━━ THE INPUT
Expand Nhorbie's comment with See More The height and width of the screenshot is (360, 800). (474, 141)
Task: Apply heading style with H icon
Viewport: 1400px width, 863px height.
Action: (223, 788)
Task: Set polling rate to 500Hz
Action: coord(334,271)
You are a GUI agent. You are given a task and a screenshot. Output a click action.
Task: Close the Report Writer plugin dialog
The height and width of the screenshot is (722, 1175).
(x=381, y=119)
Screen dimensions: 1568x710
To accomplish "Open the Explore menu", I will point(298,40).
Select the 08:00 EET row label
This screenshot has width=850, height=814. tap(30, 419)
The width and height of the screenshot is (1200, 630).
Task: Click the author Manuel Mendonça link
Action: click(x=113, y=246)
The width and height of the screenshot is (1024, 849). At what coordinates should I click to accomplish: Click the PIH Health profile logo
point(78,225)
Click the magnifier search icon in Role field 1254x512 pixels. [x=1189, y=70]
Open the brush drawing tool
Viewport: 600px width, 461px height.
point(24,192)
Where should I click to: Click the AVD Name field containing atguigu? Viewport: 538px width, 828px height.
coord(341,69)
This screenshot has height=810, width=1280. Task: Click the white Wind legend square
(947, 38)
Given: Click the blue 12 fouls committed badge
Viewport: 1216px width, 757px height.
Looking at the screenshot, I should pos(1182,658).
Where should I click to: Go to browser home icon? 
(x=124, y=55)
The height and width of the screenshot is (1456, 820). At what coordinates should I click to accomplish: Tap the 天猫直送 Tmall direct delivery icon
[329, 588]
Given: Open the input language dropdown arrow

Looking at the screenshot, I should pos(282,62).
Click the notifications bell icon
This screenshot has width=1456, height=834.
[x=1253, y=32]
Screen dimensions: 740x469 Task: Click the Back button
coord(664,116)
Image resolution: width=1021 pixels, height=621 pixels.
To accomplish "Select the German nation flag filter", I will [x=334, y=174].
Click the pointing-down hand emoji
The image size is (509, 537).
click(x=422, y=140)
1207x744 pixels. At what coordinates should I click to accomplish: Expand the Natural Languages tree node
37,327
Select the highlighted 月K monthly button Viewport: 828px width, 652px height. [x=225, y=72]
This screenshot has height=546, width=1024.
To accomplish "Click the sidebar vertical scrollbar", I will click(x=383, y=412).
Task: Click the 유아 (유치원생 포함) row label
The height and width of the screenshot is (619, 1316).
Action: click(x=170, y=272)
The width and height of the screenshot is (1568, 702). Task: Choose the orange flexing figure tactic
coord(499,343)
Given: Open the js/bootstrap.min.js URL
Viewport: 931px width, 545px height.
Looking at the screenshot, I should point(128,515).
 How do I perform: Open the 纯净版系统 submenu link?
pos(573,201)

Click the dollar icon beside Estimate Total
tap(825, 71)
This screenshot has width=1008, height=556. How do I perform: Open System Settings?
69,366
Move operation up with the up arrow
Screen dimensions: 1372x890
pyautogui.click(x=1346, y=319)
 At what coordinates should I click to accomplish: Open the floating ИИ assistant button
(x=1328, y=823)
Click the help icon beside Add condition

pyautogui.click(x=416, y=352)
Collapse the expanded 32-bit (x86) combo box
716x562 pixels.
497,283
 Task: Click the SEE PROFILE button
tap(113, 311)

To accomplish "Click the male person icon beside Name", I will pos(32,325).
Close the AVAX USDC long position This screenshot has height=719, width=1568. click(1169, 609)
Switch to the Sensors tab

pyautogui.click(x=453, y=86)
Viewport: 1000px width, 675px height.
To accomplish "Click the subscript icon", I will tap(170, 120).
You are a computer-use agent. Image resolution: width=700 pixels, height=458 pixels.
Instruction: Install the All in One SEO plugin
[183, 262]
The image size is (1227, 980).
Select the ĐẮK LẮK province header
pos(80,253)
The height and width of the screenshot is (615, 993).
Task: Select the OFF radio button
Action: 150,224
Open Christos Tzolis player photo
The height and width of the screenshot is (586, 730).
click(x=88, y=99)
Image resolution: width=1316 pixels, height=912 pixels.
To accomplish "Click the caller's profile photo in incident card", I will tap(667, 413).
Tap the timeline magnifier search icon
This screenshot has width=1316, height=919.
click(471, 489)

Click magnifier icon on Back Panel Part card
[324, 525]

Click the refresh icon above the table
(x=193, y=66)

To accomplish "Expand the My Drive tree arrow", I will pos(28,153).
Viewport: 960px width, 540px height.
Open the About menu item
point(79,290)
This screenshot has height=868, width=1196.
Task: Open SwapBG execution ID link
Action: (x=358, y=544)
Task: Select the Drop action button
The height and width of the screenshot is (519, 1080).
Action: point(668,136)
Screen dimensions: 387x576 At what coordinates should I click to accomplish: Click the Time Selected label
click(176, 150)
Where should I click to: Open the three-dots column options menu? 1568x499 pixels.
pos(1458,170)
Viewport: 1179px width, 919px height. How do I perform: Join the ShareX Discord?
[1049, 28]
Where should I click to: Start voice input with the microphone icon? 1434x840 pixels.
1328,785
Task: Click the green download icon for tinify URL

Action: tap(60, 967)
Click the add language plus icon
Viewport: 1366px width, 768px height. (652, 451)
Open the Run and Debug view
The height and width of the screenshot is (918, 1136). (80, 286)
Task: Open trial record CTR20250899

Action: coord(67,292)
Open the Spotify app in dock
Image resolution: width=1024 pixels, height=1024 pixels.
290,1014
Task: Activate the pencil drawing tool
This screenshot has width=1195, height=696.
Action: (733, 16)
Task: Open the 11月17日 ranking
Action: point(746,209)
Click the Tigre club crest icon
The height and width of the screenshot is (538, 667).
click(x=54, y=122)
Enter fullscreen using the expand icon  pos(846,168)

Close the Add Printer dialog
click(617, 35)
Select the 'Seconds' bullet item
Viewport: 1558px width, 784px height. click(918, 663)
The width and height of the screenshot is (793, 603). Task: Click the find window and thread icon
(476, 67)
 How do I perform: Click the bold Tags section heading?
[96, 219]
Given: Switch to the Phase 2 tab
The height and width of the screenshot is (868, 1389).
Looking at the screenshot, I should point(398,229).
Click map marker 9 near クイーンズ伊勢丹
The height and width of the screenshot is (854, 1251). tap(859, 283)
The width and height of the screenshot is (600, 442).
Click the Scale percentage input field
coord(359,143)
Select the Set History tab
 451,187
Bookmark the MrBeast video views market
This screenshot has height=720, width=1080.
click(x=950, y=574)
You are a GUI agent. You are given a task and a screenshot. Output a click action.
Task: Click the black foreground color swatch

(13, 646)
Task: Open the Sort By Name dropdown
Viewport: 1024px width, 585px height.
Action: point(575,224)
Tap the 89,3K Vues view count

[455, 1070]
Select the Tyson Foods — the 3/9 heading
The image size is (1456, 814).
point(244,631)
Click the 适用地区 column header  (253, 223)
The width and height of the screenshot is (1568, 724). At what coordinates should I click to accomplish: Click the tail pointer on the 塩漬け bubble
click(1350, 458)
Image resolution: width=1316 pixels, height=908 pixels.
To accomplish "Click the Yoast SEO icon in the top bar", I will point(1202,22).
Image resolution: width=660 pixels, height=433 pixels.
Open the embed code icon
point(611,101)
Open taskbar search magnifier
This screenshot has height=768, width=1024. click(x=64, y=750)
━━━━
THE TASK — Find each line in the data containing the string "Name" and copy those lines. Case counts.

FINAL ANSWER —
Where should I click to: Click the AVD Name field containing atguigu? Viewport: 538px width, 828px height.
To accomplish "Click the male person icon beside Name", I will pos(32,325).
Task: Open the Sort By Name dropdown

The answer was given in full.